◆ Tareas a realizar:
[1] Reescriba de forma más breve el párrafo del texto sobre las secuoyas que comienza con «Es la especie de árbol más alta». Conserve sus datos principales.
[2] Indique si cada afirmación coincide con el texto sobre las secuoyas: (a) las secuoyas gigantes pueden alcanzar los cien metros; (b) los ejemplares más antiguos ya han dejado de crecer; (c) al ser humano moderno le agrada la vejez. Responda sí o no y cite las palabras decisivas.
[3] Enumere todas las edades en años que el texto sobre las secuoyas menciona para las personas.

◆ Extracto del documento:
╔══

Es la especie de árbol más alta y longeva del mundo. Las
secuoyas gigantes llegan a alcanzar los cien metros y algunos ejemplares pueden
jactarse de ser contemporáneos del mismísimo Ramsés II. Les ahorraré la
consulta wikipédica: nacieron hace 3.200 años. ¡Y todavía siguen creciendo! Una
demostración de vitalidad tan apabullante deja claro que la naturaleza, a la
que a menudo creemos sometida por nuestra inteligencia superior, todavía puede
darnos bonitas lecciones de humildad y de otras muchas cosas. Al lado de la
secuoya, el ser humano es un animalillo algo acelerado, inteligente sin duda,
pero que quiere hacer demasiadas cosas en poco tiempo; al alcanzar la mitad de
su vida, ya se está preguntando por qué no hizo y lo que le hubiera gustado
hacer, y a tratar desesperada e inútilmente de que el paso del tiempo no deje
huella en su corteza exterior. Al ser humano moderno no le gusta la vejez.
Cuantos más saberes acumula sobre los mecanismos de la vida a través de la
ciencia o la medicina, más resentimiento le inspira el espectáculo de su
decadencia; el joven desprecia a los viejos, y cuando el paso de los años le
convierte en uno de ellos, tiene tan interiorizada su condición de estorbo
social que los reveses de la vida le hacen exclamar: “¿Adónde voy yo ahora con
cincuenta años?” O con sesenta, o con setenta. La secuoya no tiene estos
problemas. Cada año, su tronco suma un anillo más y su aspecto es más
imponente. Es una ventaja, no hay duda. Si los seres humanos nos hiciéramos más
altos y más fuertes con el paso del tiempo, nos costaría menos entender que
hacerse viejo es también una forma de crecer por dentro, en sabiduría, y que
nunca se detiene. Que a nuestra pequeña escala, de animalillos algo acelerados,
también podemos ser unos viejos admirables. Como las benditas secuoyas.

╚══

◆ Conjunto de registros:
╔══

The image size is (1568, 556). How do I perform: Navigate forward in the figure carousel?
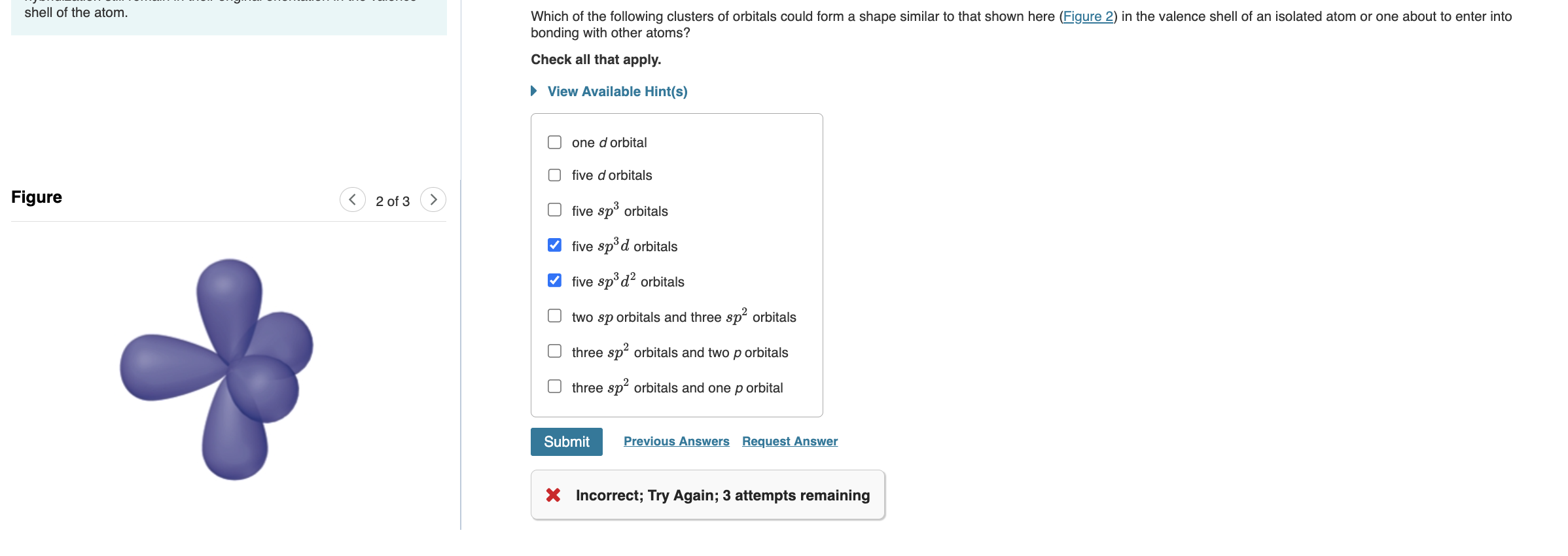coord(433,200)
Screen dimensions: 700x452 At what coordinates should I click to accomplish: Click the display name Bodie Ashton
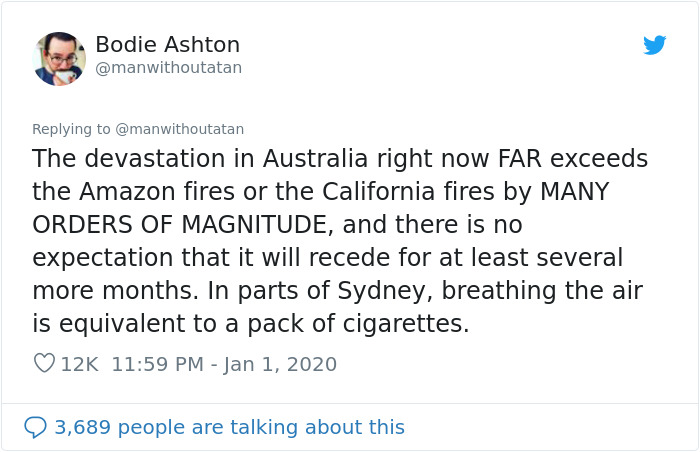point(167,45)
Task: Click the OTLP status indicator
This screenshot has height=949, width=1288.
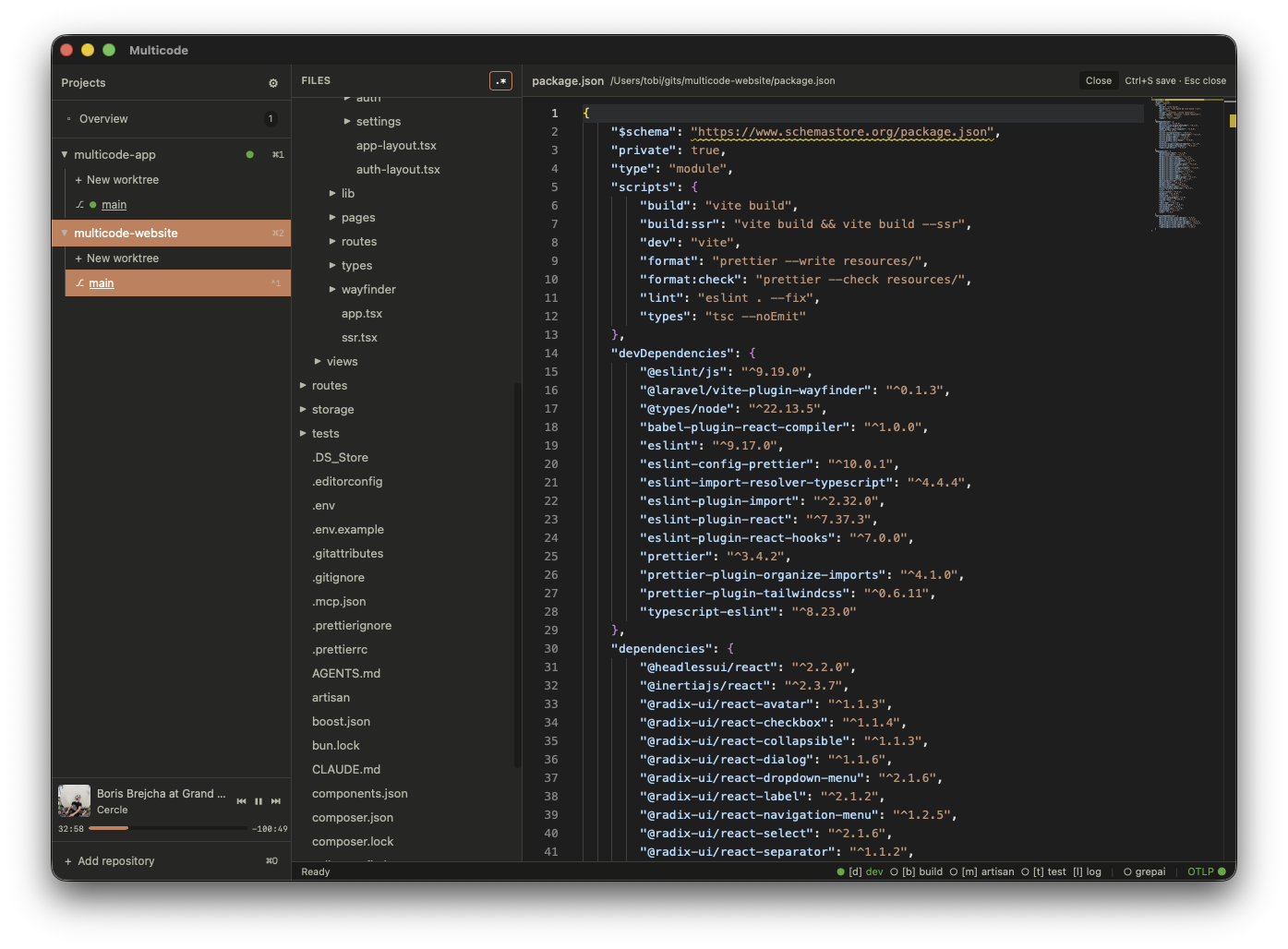Action: tap(1206, 871)
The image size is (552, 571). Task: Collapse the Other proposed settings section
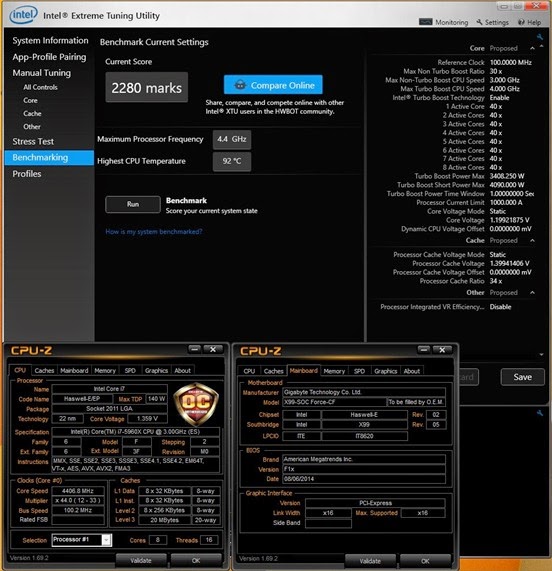click(x=532, y=292)
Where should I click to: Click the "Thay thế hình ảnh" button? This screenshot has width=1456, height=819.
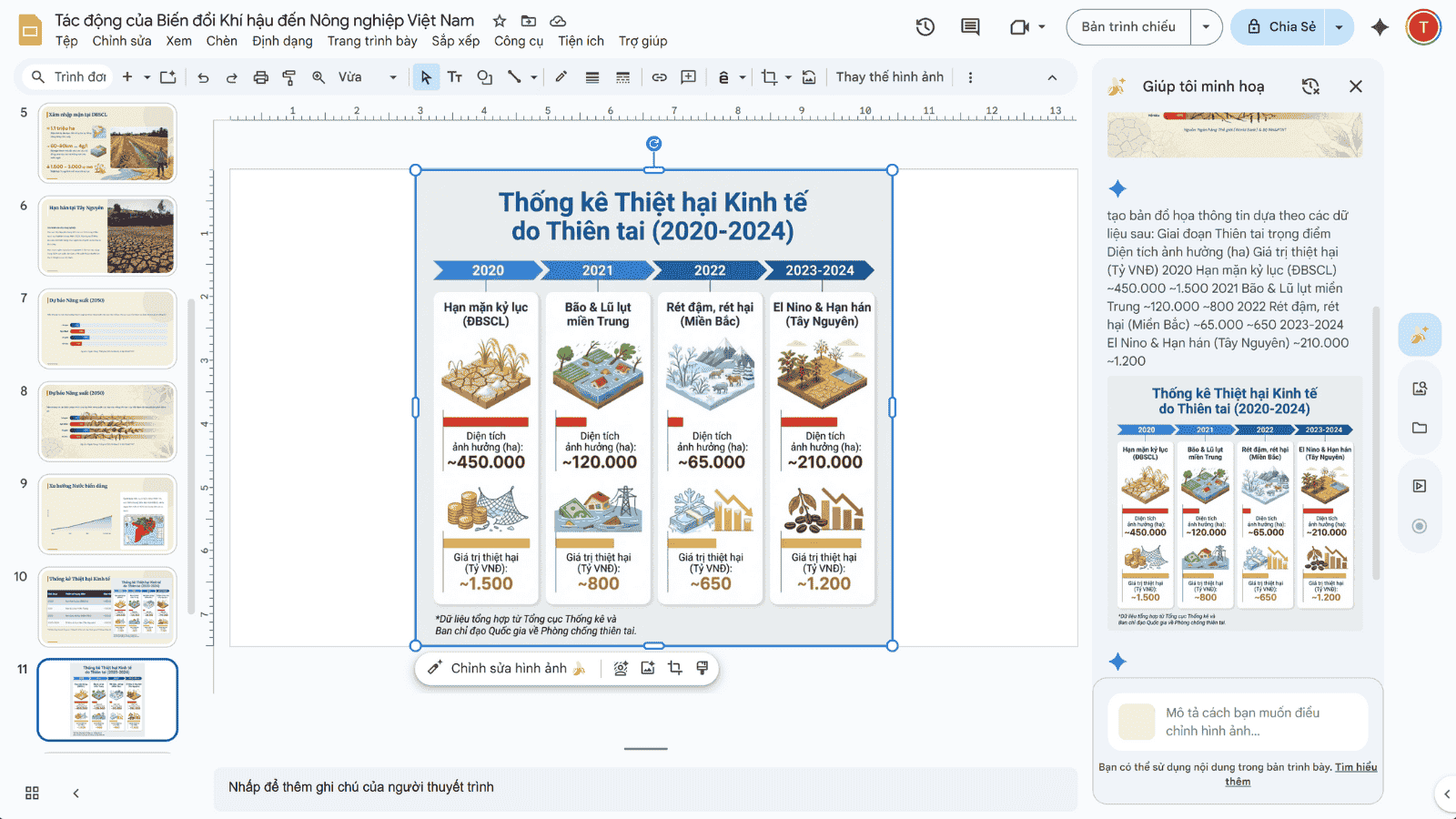[x=889, y=77]
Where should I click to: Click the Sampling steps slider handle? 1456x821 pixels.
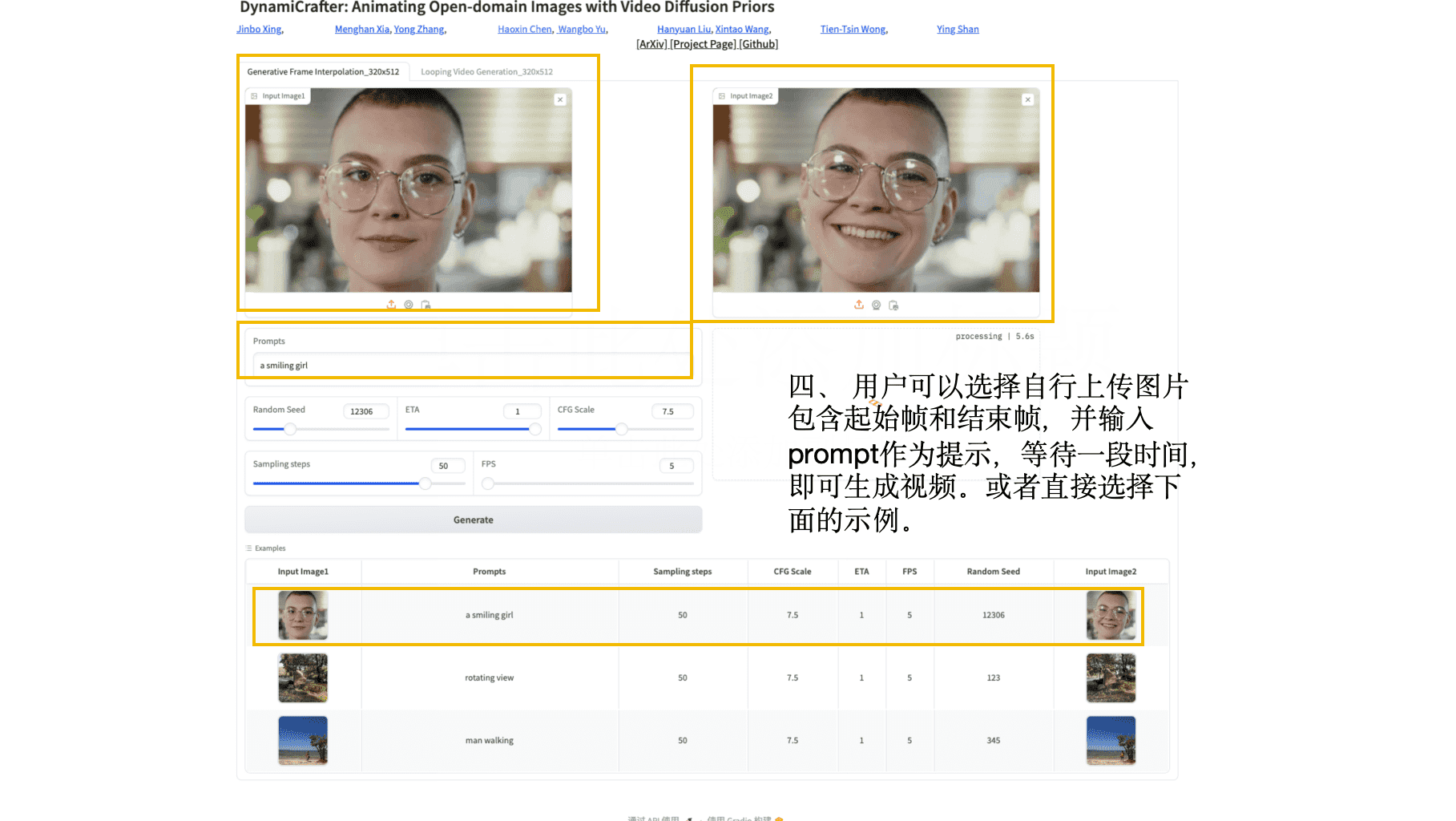coord(426,483)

╚══

◆ Respuestas del ejercicio:
[1] La secuoya gigante es el árbol más alto y longevo del mundo. Alcanza los cien metros, algunos ejemplares nacieron hace 3.200 años y todavía siguen creciendo. Frente a ella, el ser humano es un animalillo acelerado que quiere hacer demasiado en poco tiempo. A mitad de su vida se pregunta por lo que no hizo e intenta inútilmente que el tiempo no deje huella en él. Al ser humano moderno no le gusta la vejez: cuanto más sabe sobre la vida, más resentimiento le inspira su decadencia. El joven desprecia a los viejos y, al envejecer, se siente un estorbo social. La secuoya, en cambio, suma cada año un anillo y resulta más imponente. Si creciéramos con los años, entenderíamos mejor que envejecer es también crecer por dentro en sabiduría. También podemos ser unos viejos admirables, como las secuoyas.

[2]
(a) Sí: «Las secuoyas gigantes llegan a alcanzar los cien metros».
(b) No: «¡Y todavía siguen creciendo!».
(c) No: «Al ser humano moderno no le gusta la vejez».

[3] Cincuenta años, sesenta años, setenta años.